— OBJETIVO DE LA TAREA —
Copia el texto sobre el dolor y la crisis en el Perú desde "Me niego a pensar" hasta "esos episodios desagradables.", incluido este último, y cambia el nombre "Arnold Schwarzenegger" por "Arnie".

Me niego a pensar que el dolor es un camino hacia la felicidad. Esa idea de que no hay gratificación sin sufrimiento está ligada a concepciones de culpa y castigo que las religiones siempre han sabido explotar para mantener a raya a los seres humanos. Las tragedias, los imponderables, son simplemente eso, cosas que nos pasan que, si tuviéramos la capacidad de regresar en el tiempo, como Arnold Schwarzenegger en “Terminator”, buscaríamos la manera de enmendarle la plana a la historia para saltarnos esos episodios desagradables.
Pero no somos “Terminator”. Nadie va a venir del futuro para evitar que un comerciante de animales salvajes de Wuhan desperdigue el COVID-19 o a advertirle a nuestra clase política que, si no deja de pelearse como en una cantina de mala muerte, el Perú se va a ir al traste. No tenemos esa suerte. La tecnología no nos permite corregir nuestra historia, aún. Y estamos agotados. En poco tiempo hemos soportado mucho. Hemos visto jurar a cinco presidentes en cinco años y a tres Congresos en tres años. Hemos sido testigos de una acusación de fraude electoral sin fundamentos y de la llegada al poder de un mandatario sin las mínimas credenciales para gobernar. Nuestra precaria democracia ha estallado por los aires y seguimos mirando atónitos cómo la continúan petardeando desde diversos flancos.
Por si la incertidumbre y la ansiedad provocadas por la crisis política no fueran suficientes, no existe peruano al que el COVID-19 no haya tocado. Hemos enterrado 200 mil muertos, hay quienes han contraído deudas de más de US$100 mil para salvar a un ser querido. Están los que han perdido sus empleos (inicialmente, más de seis millones de peruanos se quedaron sin fuente de ingresos). Más de seis millones de alumnos esperan su vuelta a clases y 300 mil han abandonado sus estudios por falta de herramientas para seguir la enseñanza desde casa. Hacía tiempo que no experimentábamos esta sensación de derrota que se encarama sobre los supervivientes de un desastre natural o de una espantosa guerra.

(Entradas del conjunto de datos)
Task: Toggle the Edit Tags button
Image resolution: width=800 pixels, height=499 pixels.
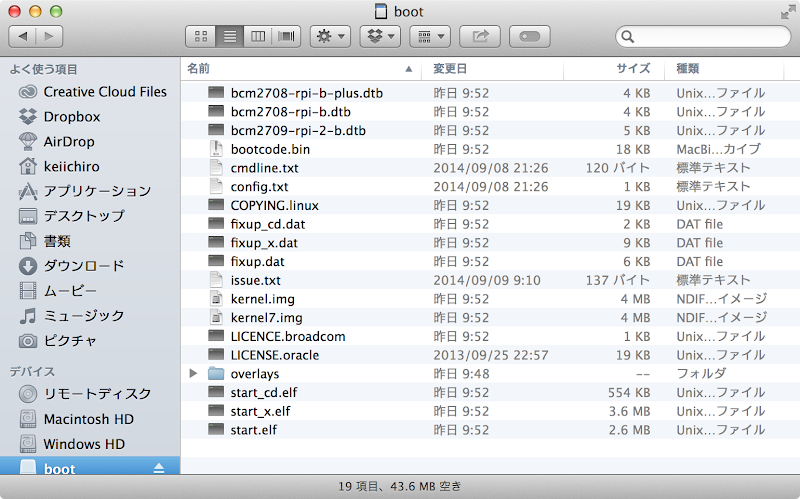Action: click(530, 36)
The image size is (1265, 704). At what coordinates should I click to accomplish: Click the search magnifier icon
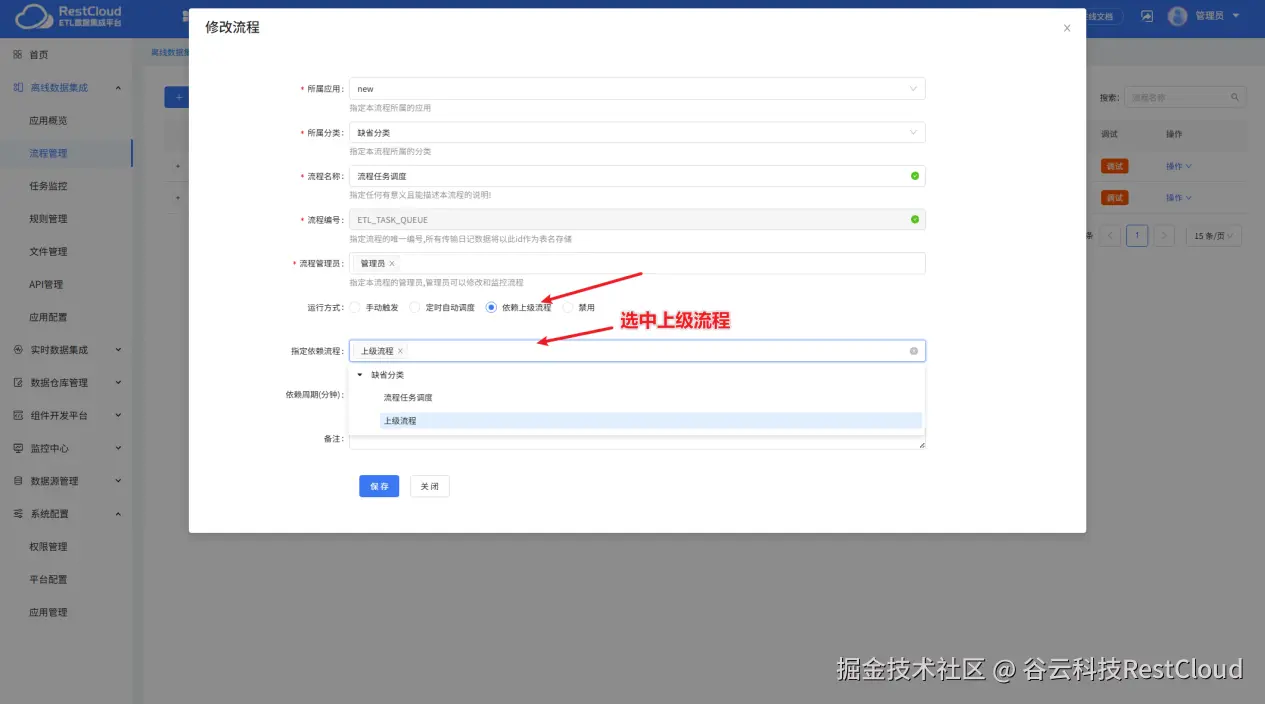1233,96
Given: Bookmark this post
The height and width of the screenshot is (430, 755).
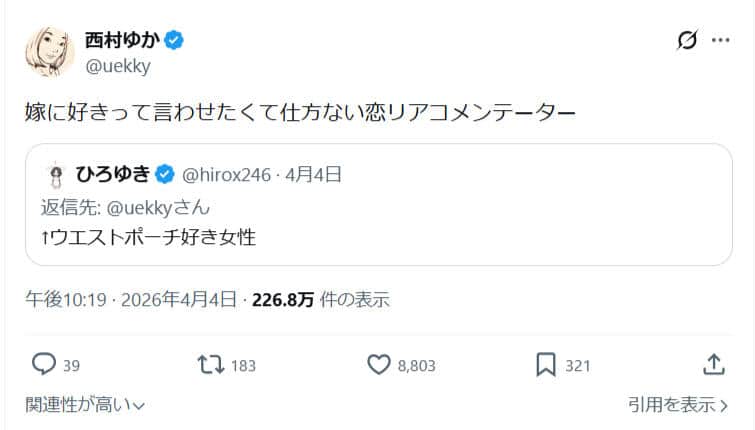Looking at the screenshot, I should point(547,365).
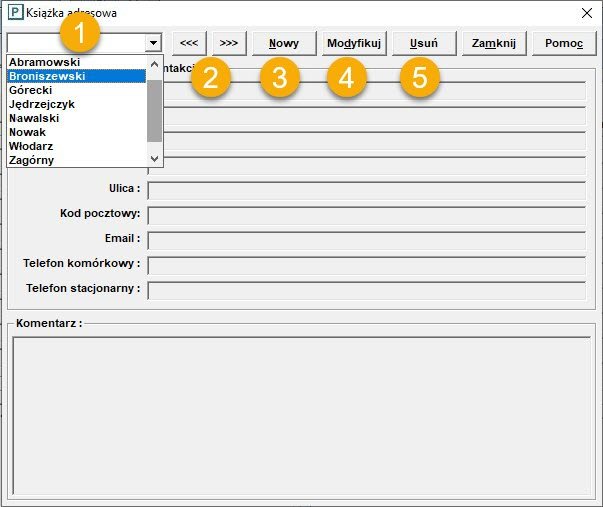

— RESPUESTA —
Me niego a pensar que el dolor es un camino hacia la felicidad. Esa idea de que no hay gratificación sin sufrimiento está ligada a concepciones de culpa y castigo que las religiones siempre han sabido explotar para mantener a raya a los seres humanos. Las tragedias, los imponderables, son simplemente eso, cosas que nos pasan que, si tuviéramos la capacidad de regresar en el tiempo, como Arnie en “Terminator”, buscaríamos la manera de enmendarle la plana a la historia para saltarnos esos episodios desagradables.